Posted at 11:27 PM, Aug 14, 2018
and last updated 2018-08-15 10:58:31-04

Hollywood is rolling out its first studio film in 25 years Wednesday featuring an all-Asian cast. 

Members of the Asian-American community in Las Vegas packed Eclipse Theater in downtown Las Vegas for a sold-out advance screening of "Crazy Rich Asians" Tuesday night.

The hype surrounding the movie Crazy Rich Asians goes deeper than just box office buzz. 

For a lot of Asian-Americans it represents an important move toward more representation in film and pop culture. 

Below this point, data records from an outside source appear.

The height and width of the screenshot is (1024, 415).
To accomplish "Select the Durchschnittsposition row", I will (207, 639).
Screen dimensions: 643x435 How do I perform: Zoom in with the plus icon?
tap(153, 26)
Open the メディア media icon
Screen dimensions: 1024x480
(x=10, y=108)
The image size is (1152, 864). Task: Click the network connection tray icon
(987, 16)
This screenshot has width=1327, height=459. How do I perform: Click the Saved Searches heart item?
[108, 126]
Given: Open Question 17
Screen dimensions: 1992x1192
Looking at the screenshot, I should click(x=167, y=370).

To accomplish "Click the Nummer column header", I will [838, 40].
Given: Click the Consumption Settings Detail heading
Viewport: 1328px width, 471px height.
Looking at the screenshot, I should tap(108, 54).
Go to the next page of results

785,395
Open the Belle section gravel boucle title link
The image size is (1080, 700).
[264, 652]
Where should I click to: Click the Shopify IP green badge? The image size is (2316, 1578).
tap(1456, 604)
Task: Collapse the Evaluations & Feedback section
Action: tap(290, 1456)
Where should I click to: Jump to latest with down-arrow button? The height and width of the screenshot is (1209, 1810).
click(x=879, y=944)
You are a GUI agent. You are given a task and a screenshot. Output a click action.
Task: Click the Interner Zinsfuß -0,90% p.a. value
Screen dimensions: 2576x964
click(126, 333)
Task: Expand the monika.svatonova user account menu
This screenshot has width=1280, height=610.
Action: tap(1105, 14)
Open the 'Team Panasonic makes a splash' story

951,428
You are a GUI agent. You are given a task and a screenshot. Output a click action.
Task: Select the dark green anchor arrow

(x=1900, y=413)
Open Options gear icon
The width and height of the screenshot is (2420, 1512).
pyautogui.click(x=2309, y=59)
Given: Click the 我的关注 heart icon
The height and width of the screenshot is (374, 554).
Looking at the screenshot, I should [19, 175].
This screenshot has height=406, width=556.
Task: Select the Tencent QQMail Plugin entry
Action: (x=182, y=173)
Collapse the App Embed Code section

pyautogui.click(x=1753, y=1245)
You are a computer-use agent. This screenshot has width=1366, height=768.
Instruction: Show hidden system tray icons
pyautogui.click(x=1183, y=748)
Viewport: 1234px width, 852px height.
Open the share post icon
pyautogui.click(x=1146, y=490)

The movie trailer plays out like just about every other romantic comedy you've ever seen, but there are major differences: The entire cast is Asian. The storyline is based on a best-selling book by an Asian-American author, and it has an Asian-American director. 

"The director actually turned down a huge deal from Netflix just so that this movie could be theatrically released to prove that people will actually come out and support an all Asian-American movie," said Catherine Ho.

Ho attended an advance screening that brought in far more people than expected at the Eclipse Theater in downtown Las Vegas.

Annie Evans, founder of the Miss Asian North America Pageant, had planned to buy out just a single theater for a group, but it sold out quickly just by word of mouth. 

"I realized the intensity of this movie and long story short we bought three theaters for tonight," Evans said.

While Asians are one of the fastest growing demographics in the U.S., media hasn't always reflected this with few multi-dimensional roles for Asian actors.

"So it's really refreshing to see these Asian-American actors not portraying a kung fu artist or the geeky nerd," Ho said.

Sonny Vinuya is the president of the Asian American Chamber of Commerce in Las Vegas.

"I hope it's a trend of things to come for Asians," he said. 

"Society is changing. The community is changing. We are all evolving," said Evans.  

"When I was growing up there was only Connie Chung. Love her to death, but there wasn't a lot to be seen."